Care Bill [HL] Debate
Full Debate: Read Full DebateBaroness Jolly
Main Page: Baroness Jolly (Liberal Democrat - Life peer)Department Debates - View all Baroness Jolly's debates with the Department for International Development
(11 years, 6 months ago)
Lords ChamberMy Lords, I shall speak to Amendment 77 standing in my name. I have taken a slight different approach from that of my noble friend, but I was out of the traps a little before him. I was trying to do something slightly different, but I am equally happy with his rather more elegant amendment on the duty of candour. Whether I have got the wording of the amendment right is another matter, but I was trying to link the organisational responsibility for a duty of candour to the registration process. Therefore, that right at the outset, as a condition of registration, the organisation had to sign up to the idea of a duty of candour.
When one is in the patient’s position, the duty of candour in relation to the employee becomes very important. The patient sees individual people, not necessarily something called an organisation. On the other hand, for the reasons that the noble Baroness, Lady Finlay, mentioned, one has to provide cover for individuals who operate in that organisation, both to protect them from unreasonable attacks by the victim of the mistakes, but also from attacks by the employer for blowing the whistle on them. In this amendment, I am striving for an obligation on the employer—the provider of the services—to have a duty of candour as part of their registration conditions. At the same time, the employee should be protected against unfair employment practices or unfair criticism. One is then forced along a path—which is not fully explained in my amendment—where the contract of employment between the individual and the employer gives some protection to the employee who blows the whistle.
That is quite complicated stuff and this is a complicated area, but we have to strive not just for organisational candour, but for some protected way for the employee to level with people when things have gone wrong. I think the secret lies somewhere in the contract of employment. We do not want that routed only through doctors. In a care home, for example, it will not be the doctors talking to the residents, their families or whoever. We need to do more work on this. Given that this was such a high-profile issue in the Francis report I, like my noble friend Lord Hunt, find it surprising that we are not trying to deal with it in the Bill, complicated though it is.

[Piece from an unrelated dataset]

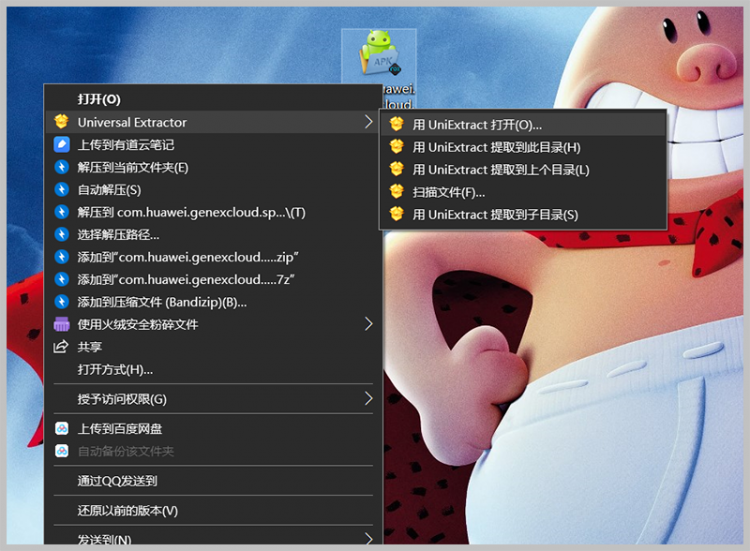Expand the 授予访问权限(G) submenu arrow

[x=368, y=398]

We need to put some wet towels around our heads to try to find a way of capturing this in the Bill, so it is both fair to the employer and to the employee. That is what I am trying to do. Whether I have succeeded in my simpler version in Amendment 77 I am not sure, but that is the thinking behind it.

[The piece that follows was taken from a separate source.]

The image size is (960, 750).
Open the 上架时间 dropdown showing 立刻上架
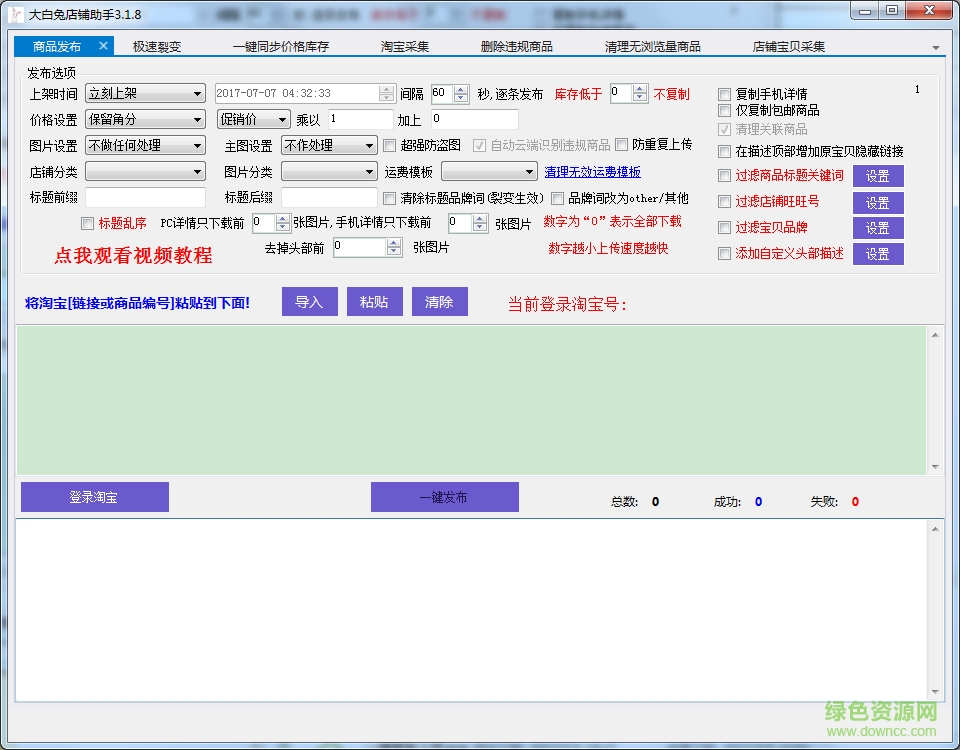point(196,93)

My Lords, I welcome the debate on the duty of candour. It almost seems as though we are rewinding to 18 months ago, when we had similar debates during the passage of the Health and Social Care Bill. Although I would not have wished the events at Mid Staffordshire Hospital on anybody, I am really pleased that as a result the Francis report recommended a duty of candour. I therefore welcome the Government’s intention to implement that duty. However, as we have seen over the past 20 minutes, nothing is as straightforward as it first seems, so a lot of hot-towel work needs to be done to get this right.
I shall not detain the Committee long, but there are two sets of choices that the Government have made and I am curious why they made them. The first is whether the duty of candour is on the individual or on the organisation. The second, to which the noble Lord, Lord Warner, has just referred, is whether it is going to be in the Bill or in secondary legislation.

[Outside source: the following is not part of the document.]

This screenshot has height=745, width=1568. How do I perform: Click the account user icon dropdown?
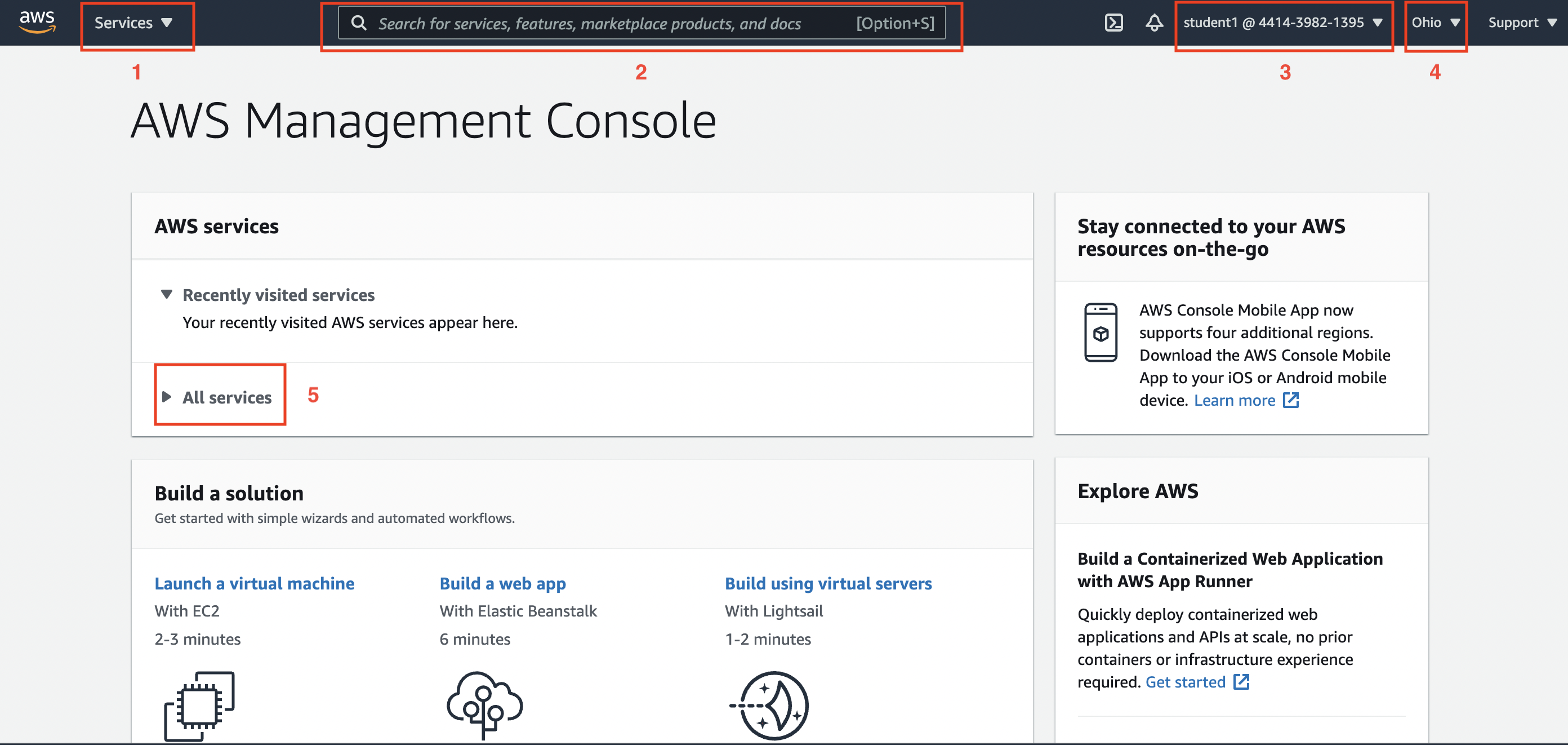click(x=1285, y=22)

The duty of candour will cause a large change in people’s behaviour and it should be a game changer in lots of ways. As an aside, I think that complaints will fall. If somebody turns around and says, “I’m sorry”, people are less likely to complain. Certainly, those of us who have been involved in complaints will know that on many occasions patients just want someone to say that they are sorry and to explain why and how it went wrong, because they do not want it to go wrong in the same way for anybody else. So there might be an unintended consequence there.
When the Minister sums up, I would like to know why the decision was made not to put the duty in the Bill. Is that decision irrevocable?
My Lords, I support Amendments 76B and 77. There has been so much said that there should be a change in the culture in the NHS after the scandal of Mid Staffordshire Hospital. Amendments 76B and 77, dealing with the duty of candour, might help to do this. For years, relatives of patients who have died or been badly damaged have not always been treated in an honest and open way; many times, the causes have been covered up and there has been much suffering by those who need to know the truth and have an apology. It is also terrible that when people who fear for patients’ safety speak out to warn of unsatisfactory and dangerous situations, they are silenced and gagged. Surely, we should do something about that. It is our duty to speak out now and make patients’ safety a reality.
One elderly Member of your Lordships’ House told me yesterday that she was frightened in case she might have to go to hospital. How many people throughout the country must feel like that? The culture of fear and neglect must be changed. I hope that the Government understand that.